Work item: When the string "computer" occurs in a line of the listing below, return that line.

Records supplied:
==================================================
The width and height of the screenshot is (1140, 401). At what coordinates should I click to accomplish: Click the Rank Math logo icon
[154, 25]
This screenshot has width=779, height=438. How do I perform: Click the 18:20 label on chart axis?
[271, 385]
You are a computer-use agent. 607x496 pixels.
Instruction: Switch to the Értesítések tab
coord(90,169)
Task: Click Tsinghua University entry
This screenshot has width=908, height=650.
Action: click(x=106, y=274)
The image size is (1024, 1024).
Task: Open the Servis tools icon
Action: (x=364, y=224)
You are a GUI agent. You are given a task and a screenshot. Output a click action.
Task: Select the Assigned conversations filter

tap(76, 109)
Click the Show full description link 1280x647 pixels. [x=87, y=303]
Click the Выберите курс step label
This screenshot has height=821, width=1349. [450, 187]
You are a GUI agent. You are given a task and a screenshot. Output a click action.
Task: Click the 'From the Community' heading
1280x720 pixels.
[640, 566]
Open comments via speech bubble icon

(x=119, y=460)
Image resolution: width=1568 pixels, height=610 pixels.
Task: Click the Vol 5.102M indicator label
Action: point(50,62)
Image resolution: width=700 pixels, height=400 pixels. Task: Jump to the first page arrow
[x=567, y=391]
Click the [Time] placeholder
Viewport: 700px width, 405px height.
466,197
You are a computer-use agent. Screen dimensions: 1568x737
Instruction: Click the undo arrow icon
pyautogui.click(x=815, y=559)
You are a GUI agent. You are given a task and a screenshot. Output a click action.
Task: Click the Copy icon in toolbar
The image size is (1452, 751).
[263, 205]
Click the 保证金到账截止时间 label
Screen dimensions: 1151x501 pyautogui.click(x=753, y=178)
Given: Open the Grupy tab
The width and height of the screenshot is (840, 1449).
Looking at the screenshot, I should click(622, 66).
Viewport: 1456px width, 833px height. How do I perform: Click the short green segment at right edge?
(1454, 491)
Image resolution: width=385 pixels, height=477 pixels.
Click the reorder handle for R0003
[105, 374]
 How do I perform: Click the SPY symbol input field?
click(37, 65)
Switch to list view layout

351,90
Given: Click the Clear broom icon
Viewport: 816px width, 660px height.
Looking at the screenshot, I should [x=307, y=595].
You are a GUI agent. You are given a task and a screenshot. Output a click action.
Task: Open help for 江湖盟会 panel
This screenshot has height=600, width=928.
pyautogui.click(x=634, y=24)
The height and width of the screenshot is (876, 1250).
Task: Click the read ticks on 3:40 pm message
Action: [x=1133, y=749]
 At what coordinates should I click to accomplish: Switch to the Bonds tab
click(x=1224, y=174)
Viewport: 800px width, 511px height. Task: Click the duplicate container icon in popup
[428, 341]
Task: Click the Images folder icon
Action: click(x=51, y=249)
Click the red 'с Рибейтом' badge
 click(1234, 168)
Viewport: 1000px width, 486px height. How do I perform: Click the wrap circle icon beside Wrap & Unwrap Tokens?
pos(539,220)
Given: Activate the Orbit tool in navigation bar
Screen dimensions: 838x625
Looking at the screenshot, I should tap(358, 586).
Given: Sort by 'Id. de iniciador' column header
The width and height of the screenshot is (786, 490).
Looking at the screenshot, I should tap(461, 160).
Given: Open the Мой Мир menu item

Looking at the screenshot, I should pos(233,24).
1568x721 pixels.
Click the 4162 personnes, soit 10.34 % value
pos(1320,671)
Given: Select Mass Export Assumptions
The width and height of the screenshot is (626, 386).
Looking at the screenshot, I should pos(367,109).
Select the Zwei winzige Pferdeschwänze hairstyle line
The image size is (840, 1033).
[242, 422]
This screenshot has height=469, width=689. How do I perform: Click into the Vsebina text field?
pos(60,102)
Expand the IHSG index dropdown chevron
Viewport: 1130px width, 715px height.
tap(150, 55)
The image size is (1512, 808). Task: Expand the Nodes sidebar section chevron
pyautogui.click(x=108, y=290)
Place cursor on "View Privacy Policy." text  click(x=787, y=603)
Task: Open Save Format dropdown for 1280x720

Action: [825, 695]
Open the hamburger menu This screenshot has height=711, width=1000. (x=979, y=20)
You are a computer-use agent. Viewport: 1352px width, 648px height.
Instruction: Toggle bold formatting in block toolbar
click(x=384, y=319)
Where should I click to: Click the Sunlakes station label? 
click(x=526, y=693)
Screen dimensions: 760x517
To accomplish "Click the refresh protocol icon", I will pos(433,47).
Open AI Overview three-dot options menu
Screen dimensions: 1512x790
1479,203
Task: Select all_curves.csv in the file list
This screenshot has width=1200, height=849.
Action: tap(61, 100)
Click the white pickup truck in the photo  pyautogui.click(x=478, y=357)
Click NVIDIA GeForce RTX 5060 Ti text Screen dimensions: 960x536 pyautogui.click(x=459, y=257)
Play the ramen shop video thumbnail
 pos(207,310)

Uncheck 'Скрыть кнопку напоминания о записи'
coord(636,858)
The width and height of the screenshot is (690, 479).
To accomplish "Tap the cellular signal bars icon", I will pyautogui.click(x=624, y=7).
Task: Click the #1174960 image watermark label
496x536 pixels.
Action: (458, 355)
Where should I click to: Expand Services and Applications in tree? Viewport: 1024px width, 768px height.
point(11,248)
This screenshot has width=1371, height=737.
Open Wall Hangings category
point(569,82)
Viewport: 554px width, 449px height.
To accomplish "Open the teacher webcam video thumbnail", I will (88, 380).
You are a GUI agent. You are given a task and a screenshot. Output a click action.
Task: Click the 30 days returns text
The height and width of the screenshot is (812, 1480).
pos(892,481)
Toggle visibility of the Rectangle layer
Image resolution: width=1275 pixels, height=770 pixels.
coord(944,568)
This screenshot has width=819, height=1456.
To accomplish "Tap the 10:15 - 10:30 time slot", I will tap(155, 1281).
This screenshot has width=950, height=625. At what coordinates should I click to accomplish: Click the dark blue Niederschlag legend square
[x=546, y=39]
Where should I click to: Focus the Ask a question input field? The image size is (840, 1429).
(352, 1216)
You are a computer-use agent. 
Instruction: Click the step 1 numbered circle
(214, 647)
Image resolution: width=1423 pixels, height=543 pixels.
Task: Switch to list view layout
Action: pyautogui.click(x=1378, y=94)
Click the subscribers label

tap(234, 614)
==================================================
Task solution:
You are a computer-use agent. 607x496 pixels.
You are a computer-use agent. Screen dimensions: 1568x737
You are a computer-use agent. Viewport: 1352px width, 648px height.
You are a computer-use agent. 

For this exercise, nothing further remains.